# [Task item]
For every line below, set down an identical copy.

=-=-=-=-=

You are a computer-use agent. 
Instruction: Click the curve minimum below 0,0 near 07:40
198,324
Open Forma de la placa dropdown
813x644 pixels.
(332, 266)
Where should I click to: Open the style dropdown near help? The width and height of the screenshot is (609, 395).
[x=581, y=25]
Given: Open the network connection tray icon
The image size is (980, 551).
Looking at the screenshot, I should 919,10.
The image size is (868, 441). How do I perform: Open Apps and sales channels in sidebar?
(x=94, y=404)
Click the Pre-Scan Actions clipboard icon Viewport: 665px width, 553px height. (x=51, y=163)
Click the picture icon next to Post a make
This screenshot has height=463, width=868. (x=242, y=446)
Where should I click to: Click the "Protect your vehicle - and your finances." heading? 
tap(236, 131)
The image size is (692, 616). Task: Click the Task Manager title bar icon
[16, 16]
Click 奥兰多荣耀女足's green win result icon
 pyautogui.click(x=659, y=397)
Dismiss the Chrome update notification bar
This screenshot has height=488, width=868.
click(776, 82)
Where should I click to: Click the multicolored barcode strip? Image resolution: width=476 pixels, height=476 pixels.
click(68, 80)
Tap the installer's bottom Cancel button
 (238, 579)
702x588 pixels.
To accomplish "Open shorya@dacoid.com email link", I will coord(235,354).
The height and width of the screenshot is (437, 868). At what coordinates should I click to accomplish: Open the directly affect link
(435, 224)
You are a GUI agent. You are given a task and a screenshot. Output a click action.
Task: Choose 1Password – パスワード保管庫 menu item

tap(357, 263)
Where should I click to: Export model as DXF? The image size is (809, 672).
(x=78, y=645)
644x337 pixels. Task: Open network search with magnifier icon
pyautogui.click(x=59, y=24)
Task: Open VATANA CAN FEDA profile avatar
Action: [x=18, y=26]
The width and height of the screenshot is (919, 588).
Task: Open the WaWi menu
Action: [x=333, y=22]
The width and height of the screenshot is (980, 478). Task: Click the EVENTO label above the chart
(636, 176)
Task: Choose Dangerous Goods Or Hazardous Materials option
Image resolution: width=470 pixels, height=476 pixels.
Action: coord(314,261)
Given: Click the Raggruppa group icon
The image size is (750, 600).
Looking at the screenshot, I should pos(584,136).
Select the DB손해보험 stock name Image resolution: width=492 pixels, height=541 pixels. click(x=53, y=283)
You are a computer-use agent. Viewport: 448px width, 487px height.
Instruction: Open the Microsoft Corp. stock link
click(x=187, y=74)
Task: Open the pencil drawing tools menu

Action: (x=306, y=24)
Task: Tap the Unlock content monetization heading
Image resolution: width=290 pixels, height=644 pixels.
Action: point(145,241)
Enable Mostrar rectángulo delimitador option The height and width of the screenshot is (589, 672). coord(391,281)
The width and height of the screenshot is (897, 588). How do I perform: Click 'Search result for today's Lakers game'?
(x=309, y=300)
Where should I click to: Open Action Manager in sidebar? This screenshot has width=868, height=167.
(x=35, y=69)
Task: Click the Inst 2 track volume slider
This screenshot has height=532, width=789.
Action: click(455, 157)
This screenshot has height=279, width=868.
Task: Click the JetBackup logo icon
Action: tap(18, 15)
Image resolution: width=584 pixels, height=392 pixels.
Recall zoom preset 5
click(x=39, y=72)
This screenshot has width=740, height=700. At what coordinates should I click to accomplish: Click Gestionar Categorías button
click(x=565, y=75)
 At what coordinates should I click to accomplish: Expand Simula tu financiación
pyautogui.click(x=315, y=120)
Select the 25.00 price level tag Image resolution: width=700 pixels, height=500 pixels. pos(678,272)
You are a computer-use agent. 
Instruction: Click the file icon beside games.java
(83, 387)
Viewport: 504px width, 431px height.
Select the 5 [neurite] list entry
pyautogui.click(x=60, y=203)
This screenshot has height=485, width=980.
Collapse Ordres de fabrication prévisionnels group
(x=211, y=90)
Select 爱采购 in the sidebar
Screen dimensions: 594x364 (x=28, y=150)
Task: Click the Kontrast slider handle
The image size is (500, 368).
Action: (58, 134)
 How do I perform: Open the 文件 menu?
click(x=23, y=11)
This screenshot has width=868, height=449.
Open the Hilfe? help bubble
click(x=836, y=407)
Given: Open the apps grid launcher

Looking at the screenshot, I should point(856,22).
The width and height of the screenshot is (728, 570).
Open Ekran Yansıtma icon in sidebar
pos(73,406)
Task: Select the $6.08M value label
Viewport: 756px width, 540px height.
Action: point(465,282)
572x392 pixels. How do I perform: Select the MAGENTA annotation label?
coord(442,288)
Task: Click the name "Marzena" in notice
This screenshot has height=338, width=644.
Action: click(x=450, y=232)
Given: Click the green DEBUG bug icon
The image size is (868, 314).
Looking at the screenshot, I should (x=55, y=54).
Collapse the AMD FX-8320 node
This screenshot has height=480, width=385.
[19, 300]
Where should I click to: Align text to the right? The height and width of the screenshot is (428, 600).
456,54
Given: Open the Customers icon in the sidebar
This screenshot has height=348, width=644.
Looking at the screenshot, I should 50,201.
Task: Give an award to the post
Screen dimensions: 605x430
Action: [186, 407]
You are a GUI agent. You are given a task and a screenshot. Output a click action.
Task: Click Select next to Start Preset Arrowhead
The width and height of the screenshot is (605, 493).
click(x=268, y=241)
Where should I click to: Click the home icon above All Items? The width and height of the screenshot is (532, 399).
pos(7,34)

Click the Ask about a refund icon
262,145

=-=-=-=-=

# [Expected answer]
You are a computer-use agent. 
Instruction: Click the curve minimum below 0,0 near 07:40
198,324
Open Forma de la placa dropdown
813x644 pixels.
(332, 266)
Where should I click to: Open the style dropdown near help? The width and height of the screenshot is (609, 395).
[x=581, y=25]
Given: Open the network connection tray icon
The image size is (980, 551).
Looking at the screenshot, I should 919,10.
The image size is (868, 441). How do I perform: Open Apps and sales channels in sidebar?
(x=94, y=404)
Click the Pre-Scan Actions clipboard icon Viewport: 665px width, 553px height. (x=51, y=163)
Click the picture icon next to Post a make
This screenshot has height=463, width=868. (x=242, y=446)
Where should I click to: Click the "Protect your vehicle - and your finances." heading? 
tap(236, 131)
The image size is (692, 616). Task: Click the Task Manager title bar icon
[16, 16]
Click 奥兰多荣耀女足's green win result icon
 pyautogui.click(x=659, y=397)
Dismiss the Chrome update notification bar
This screenshot has height=488, width=868.
click(776, 82)
Where should I click to: Click the multicolored barcode strip? Image resolution: width=476 pixels, height=476 pixels.
click(68, 80)
Tap the installer's bottom Cancel button
 (238, 579)
702x588 pixels.
To accomplish "Open shorya@dacoid.com email link", I will coord(235,354).
The height and width of the screenshot is (437, 868). At what coordinates should I click to accomplish: Open the directly affect link
(435, 224)
You are a GUI agent. You are given a task and a screenshot. Output a click action.
Task: Choose 1Password – パスワード保管庫 menu item

tap(357, 263)
Where should I click to: Export model as DXF? The image size is (809, 672).
(x=78, y=645)
644x337 pixels. Task: Open network search with magnifier icon
pyautogui.click(x=59, y=24)
Task: Open VATANA CAN FEDA profile avatar
Action: [x=18, y=26]
The width and height of the screenshot is (919, 588).
Task: Open the WaWi menu
Action: [x=333, y=22]
The width and height of the screenshot is (980, 478). Task: Click the EVENTO label above the chart
(636, 176)
Task: Choose Dangerous Goods Or Hazardous Materials option
Image resolution: width=470 pixels, height=476 pixels.
Action: coord(314,261)
Given: Click the Raggruppa group icon
The image size is (750, 600).
Looking at the screenshot, I should pos(584,136).
Select the DB손해보험 stock name Image resolution: width=492 pixels, height=541 pixels. click(x=53, y=283)
You are a computer-use agent. Viewport: 448px width, 487px height.
Instruction: Open the Microsoft Corp. stock link
click(x=187, y=74)
Task: Open the pencil drawing tools menu

Action: (x=306, y=24)
Task: Tap the Unlock content monetization heading
Image resolution: width=290 pixels, height=644 pixels.
Action: point(145,241)
Enable Mostrar rectángulo delimitador option The height and width of the screenshot is (589, 672). coord(391,281)
The width and height of the screenshot is (897, 588). How do I perform: Click 'Search result for today's Lakers game'?
(x=309, y=300)
Where should I click to: Open Action Manager in sidebar? This screenshot has width=868, height=167.
(x=35, y=69)
Task: Click the Inst 2 track volume slider
This screenshot has height=532, width=789.
Action: click(455, 157)
This screenshot has height=279, width=868.
Task: Click the JetBackup logo icon
Action: tap(18, 15)
Image resolution: width=584 pixels, height=392 pixels.
Recall zoom preset 5
click(x=39, y=72)
This screenshot has width=740, height=700. At what coordinates should I click to accomplish: Click Gestionar Categorías button
click(x=565, y=75)
 At what coordinates should I click to accomplish: Expand Simula tu financiación
pyautogui.click(x=315, y=120)
Select the 25.00 price level tag Image resolution: width=700 pixels, height=500 pixels. pos(678,272)
You are a computer-use agent. 
Instruction: Click the file icon beside games.java
(83, 387)
Viewport: 504px width, 431px height.
Select the 5 [neurite] list entry
pyautogui.click(x=60, y=203)
This screenshot has height=485, width=980.
Collapse Ordres de fabrication prévisionnels group
(x=211, y=90)
Select 爱采购 in the sidebar
Screen dimensions: 594x364 (x=28, y=150)
Task: Click the Kontrast slider handle
The image size is (500, 368).
Action: (58, 134)
 How do I perform: Open the 文件 menu?
click(x=23, y=11)
This screenshot has width=868, height=449.
Open the Hilfe? help bubble
click(x=836, y=407)
Given: Open the apps grid launcher

Looking at the screenshot, I should point(856,22).
The width and height of the screenshot is (728, 570).
Open Ekran Yansıtma icon in sidebar
pos(73,406)
Task: Select the $6.08M value label
Viewport: 756px width, 540px height.
Action: point(465,282)
572x392 pixels. How do I perform: Select the MAGENTA annotation label?
coord(442,288)
Task: Click the name "Marzena" in notice
This screenshot has height=338, width=644.
Action: click(x=450, y=232)
Given: Click the green DEBUG bug icon
The image size is (868, 314).
Looking at the screenshot, I should (x=55, y=54).
Collapse the AMD FX-8320 node
This screenshot has height=480, width=385.
[19, 300]
Where should I click to: Align text to the right? The height and width of the screenshot is (428, 600).
456,54
Given: Open the Customers icon in the sidebar
This screenshot has height=348, width=644.
Looking at the screenshot, I should 50,201.
Task: Give an award to the post
Screen dimensions: 605x430
Action: [186, 407]
You are a GUI agent. You are given a task and a screenshot. Output a click action.
Task: Click Select next to Start Preset Arrowhead
The width and height of the screenshot is (605, 493).
click(x=268, y=241)
Where should I click to: Click the home icon above All Items? The width and height of the screenshot is (532, 399).
pos(7,34)

Click the Ask about a refund icon
262,145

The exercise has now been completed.